▶ _TAREAS_
a – Resume en dos oraciones el fragmento sobre Cataluña.
b – Transcribe del fragmento sobre Cataluña el pasaje que va desde «En cierto modo, la» hasta «un laboratorio excepcional.».

▶ _FRAGMENTO MOSTRADO_
──────
La vuelta de los problemas no resueltos de la historia de España viene acompañada de dos etiquetas, «pop» y «postmo», acordes con los tiempos de crisis financiera global que corren

Poco a poco en Cataluña vamos saliendo de la representación teatral, del entretenido minuette que enfrentaba a las dos partidos-administración, para ir metiéndonos en otra cosa. Lo sucedido en estos cinco o seis últimos días, tiene algo de repetición histórica, como si la inercia de los viejos problemas patrios (la «cuestión catalana», la inflexibilidad-irreformabilidad del Estado) nos metieran en una suerte de repetición pop o postmo de 1934. En ese año una declaración de independencia de Catalunya terminó en varias decenas de muertos, al tiempo que se encendía la insurrección obrera de Asturias; fue el prolegómeno de la guerra civil. La cuestión (toda la cuestión) está, sin embargo, en esos adjetivos: «pop» y «postmo».

En cierto modo, la clave es teórica, y esta requiere situarse con cierta distancia respecto a lo ocurrido en estas jornadas (guste o no, aquí también es necesario distancia). Lo que venimos observando desde la crisis iniciada en 2007 y convertida en política en 2011, se puede resumir en una pregunta, ¿cómo se organiza y produce el conflicto en las sociedades post-bienestar o sociedades post-clase media? A este respecto, España (o Cataluña) son un laboratorio excepcional.
──────
▶ _DATOS PROPORCIONADOS_
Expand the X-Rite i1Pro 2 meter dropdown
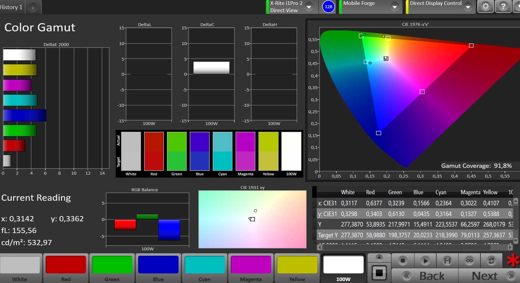The height and width of the screenshot is (283, 520). [309, 7]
──────
▶ _RESPUESTAS POR TAREA_
a – Lo sucedido en Cataluña en los últimos cinco o seis días tiene algo de repetición histórica, como una versión «pop» o «postmo» de 1934, año en que una declaración de independencia de Cataluña terminó en varias decenas de muertos y fue el prolegómeno de la guerra civil. La clave es teórica y se resume en la pregunta de cómo se organiza y produce el conflicto en las sociedades post-bienestar o post-clase media, para lo cual España o Cataluña son un laboratorio excepcional.

b –
En cierto modo, la clave es teórica, y esta requiere situarse con cierta distancia respecto a lo ocurrido en estas jornadas (guste o no, aquí también es necesario distancia). Lo que venimos observando desde la crisis iniciada en 2007 y convertida en política en 2011, se puede resumir en una pregunta, ¿cómo se organiza y produce el conflicto en las sociedades post-bienestar o sociedades post-clase media? A este respecto, España (o Cataluña) son un laboratorio excepcional.